I have often told my husband that I planned on having dementia by the time I was 40years old. Well...that benchmark passed by a couple of weeks back and I'm starting to see the signs. So is my family - and I thought I was just joking!
For years I warned him that he would need to keep track of my activities for me - in case I got lost, or forgot what I was supposed to be doing. We would smile at our little joke. Well, no joke. Lately I keep losing my train of thought, not to mention pretty much any article that was in my hand a minute ago! Most definately pleasantly confused. I just wrote it off to being on summer vacation and not having a regular routine - it would be fine as soon as school started again.
Then, several weeks ago...I lost a twenty dollar bill (TWENTY DOLLARS!). I spent hours freaking out about it - days, really. For someone like me who is so cheap about spending money, losing it was horrible! (BTW, I still haven't actually confessed this to my husband - he'll read it for the first time right here)
I do know how it happened. The bill (TWENTY DOLLARS!)was in my hand while I was driving - because I was going to the store to use it. I got into the store and realized it was not in my hand anymore (did I mention it was TWENTY DOLLLARS!). I tried to give it over to the Lord. I prayed, "OK, Lord. It's your money anyway so you must have plans for it. Right?"

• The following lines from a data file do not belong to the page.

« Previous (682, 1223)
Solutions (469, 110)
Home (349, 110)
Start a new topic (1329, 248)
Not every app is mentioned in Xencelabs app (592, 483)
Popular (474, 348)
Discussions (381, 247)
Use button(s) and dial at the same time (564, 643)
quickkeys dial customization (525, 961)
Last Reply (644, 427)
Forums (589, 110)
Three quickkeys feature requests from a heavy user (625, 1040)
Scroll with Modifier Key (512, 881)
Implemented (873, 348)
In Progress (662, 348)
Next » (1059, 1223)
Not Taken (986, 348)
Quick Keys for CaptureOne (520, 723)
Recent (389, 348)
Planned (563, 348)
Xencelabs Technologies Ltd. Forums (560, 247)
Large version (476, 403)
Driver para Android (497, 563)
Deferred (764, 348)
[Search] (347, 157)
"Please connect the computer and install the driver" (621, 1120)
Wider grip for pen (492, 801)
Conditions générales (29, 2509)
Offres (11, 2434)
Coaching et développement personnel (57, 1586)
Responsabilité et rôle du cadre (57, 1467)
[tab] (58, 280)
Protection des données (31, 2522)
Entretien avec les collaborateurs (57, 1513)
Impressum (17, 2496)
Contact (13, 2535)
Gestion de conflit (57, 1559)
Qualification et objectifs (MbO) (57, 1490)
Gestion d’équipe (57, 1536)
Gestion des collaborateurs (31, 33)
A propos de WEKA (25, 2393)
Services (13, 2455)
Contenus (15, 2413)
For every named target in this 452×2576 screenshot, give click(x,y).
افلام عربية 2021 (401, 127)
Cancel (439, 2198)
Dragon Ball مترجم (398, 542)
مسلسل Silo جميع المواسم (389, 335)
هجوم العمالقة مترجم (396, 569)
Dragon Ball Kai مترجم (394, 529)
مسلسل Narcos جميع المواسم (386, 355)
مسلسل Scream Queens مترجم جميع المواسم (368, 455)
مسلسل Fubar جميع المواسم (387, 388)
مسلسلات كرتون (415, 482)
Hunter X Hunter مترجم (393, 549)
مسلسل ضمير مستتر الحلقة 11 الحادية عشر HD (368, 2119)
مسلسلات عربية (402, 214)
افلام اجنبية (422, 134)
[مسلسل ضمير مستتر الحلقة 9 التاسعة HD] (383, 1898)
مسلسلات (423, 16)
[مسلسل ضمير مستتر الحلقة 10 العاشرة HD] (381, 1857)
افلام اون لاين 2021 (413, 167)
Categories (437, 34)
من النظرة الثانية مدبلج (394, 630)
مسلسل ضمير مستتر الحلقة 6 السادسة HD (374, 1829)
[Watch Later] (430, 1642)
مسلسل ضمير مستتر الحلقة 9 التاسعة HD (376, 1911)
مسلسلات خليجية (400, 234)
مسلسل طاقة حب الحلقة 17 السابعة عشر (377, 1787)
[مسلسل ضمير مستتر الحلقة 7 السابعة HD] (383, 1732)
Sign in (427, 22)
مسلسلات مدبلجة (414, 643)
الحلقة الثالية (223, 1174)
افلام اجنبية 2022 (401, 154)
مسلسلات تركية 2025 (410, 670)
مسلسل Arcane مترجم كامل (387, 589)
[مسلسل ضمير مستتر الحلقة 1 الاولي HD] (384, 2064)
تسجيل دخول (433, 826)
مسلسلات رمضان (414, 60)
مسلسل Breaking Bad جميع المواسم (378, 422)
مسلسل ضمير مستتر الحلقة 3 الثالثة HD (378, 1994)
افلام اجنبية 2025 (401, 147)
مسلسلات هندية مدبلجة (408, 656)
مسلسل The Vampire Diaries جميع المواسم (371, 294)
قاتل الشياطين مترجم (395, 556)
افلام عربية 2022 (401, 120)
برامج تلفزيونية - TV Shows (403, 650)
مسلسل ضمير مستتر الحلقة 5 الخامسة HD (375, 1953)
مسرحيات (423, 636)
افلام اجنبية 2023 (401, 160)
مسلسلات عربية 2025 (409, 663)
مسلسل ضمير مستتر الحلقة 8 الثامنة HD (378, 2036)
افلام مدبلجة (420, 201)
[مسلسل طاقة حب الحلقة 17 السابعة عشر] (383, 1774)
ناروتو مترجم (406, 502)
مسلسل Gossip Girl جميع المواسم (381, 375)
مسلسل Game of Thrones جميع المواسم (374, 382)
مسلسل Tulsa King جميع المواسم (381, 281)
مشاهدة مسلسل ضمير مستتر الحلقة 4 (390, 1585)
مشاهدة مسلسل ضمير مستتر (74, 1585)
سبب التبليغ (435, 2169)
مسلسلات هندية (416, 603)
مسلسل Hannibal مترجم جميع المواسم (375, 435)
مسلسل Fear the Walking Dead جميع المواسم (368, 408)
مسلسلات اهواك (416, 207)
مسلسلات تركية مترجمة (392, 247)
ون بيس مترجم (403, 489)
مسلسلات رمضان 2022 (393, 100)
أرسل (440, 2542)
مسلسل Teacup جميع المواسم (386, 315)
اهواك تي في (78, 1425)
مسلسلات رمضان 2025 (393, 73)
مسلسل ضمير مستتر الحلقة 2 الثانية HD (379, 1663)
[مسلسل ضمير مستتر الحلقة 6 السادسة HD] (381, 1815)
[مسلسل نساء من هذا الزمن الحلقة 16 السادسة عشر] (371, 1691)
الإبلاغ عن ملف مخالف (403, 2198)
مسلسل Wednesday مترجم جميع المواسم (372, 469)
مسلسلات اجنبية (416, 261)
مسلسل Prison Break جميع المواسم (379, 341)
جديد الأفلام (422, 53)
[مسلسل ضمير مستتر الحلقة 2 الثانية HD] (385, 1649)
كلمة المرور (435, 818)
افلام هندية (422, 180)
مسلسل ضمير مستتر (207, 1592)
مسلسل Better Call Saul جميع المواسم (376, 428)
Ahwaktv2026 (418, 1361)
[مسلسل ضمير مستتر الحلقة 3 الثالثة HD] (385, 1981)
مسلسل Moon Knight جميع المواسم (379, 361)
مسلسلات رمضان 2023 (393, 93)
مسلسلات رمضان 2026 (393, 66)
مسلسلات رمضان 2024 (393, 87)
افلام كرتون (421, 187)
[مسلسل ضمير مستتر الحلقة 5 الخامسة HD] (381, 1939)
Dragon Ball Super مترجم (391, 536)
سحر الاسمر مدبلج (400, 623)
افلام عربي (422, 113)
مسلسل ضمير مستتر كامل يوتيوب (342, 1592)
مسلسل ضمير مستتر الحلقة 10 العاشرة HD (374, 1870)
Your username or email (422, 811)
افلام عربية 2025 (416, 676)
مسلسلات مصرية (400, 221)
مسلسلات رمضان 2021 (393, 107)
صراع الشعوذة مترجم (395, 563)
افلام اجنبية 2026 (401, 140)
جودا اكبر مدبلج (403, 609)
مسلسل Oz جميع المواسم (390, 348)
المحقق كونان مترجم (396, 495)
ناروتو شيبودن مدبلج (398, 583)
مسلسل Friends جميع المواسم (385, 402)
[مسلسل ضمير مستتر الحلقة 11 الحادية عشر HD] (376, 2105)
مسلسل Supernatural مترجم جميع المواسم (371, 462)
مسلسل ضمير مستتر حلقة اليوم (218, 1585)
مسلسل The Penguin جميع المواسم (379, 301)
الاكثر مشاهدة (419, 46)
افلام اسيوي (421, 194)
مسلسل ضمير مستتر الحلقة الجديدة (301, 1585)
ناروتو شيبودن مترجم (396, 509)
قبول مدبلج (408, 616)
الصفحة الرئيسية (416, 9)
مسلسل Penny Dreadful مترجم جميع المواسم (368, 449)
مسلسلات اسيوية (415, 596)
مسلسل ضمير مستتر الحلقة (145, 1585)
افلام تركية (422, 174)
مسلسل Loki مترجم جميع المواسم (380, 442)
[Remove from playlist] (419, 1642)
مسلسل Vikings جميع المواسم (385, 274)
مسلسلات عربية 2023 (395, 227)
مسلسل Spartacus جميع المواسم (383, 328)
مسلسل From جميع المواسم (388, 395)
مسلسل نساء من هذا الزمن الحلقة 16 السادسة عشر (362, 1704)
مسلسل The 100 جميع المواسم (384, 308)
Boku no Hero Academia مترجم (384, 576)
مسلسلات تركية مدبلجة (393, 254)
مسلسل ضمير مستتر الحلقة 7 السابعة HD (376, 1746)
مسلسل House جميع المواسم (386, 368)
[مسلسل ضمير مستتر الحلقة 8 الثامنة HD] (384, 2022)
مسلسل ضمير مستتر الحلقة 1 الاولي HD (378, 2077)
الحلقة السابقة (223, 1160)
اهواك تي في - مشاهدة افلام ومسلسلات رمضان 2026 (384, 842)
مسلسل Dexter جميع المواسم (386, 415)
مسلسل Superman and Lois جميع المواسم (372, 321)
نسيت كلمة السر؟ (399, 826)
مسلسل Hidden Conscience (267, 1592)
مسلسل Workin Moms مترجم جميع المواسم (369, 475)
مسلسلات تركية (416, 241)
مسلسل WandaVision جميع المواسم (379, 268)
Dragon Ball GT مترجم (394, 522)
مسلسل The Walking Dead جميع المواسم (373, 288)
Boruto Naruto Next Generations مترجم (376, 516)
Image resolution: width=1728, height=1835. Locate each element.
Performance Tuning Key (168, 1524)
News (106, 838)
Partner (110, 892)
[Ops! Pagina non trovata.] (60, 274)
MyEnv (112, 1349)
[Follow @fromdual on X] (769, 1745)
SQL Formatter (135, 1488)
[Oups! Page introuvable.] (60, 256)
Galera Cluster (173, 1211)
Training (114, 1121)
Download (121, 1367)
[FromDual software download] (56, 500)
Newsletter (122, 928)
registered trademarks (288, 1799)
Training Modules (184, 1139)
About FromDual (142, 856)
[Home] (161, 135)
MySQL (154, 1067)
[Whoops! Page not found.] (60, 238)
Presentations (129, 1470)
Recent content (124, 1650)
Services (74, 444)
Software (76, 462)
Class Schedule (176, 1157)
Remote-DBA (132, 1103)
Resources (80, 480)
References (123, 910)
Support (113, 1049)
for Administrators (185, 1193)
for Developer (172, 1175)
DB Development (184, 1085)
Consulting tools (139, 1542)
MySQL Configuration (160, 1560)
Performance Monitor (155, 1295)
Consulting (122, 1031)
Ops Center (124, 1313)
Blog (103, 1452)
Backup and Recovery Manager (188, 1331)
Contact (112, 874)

Over and over again I told myself that it really was God's money - as I frantically searched the car and my pockets for the bill (TWENTY DOLLARS!). Finally, I had to admit that it was gone for good. This is where I would like to say I took hold of peace about it. Nope.
I fretted inside my head constantly after that day. Every time the price of something was close to twenty dollars it would remind me of my dementia moment (TWENTY DOLLARS!). Then the Lord hammered my head with the very fact that I had been trying to grasp all along - He was in charge of the money. How did He show me? Read on...
On one of our camping trips we intended on visiting the Canadian Canoe Museum. It was the only planned stop in-town for this particular trip. We arrived and the admission price list was laughing at me with a family rate of, you guessed it, twenty dollars. The doubts and self-centred thoughts were raging in my head again. We entered the museum and the hostess at the door came over and whispered to us:
"We have a guest speaker here right now for the Liberal Party of Canada, so the you can't enter one part of the museum right now. Don't worry, you can still come in - but admission is free because of the speaker."
There was the twenty dollars back into our family funds. Just like that. I could have laughed out loud at the wonderful grace He was showing me. It was grace simply because He didn't have to show me - it is all His money. I mean, really, I'm not even a Liberal!
So there you have it. Maybe I am entering into dementia or maybe this was another way for God to show me who is in control of everything - even a twenty dollar bill. Sooner or later I hope to learn this lesson for good!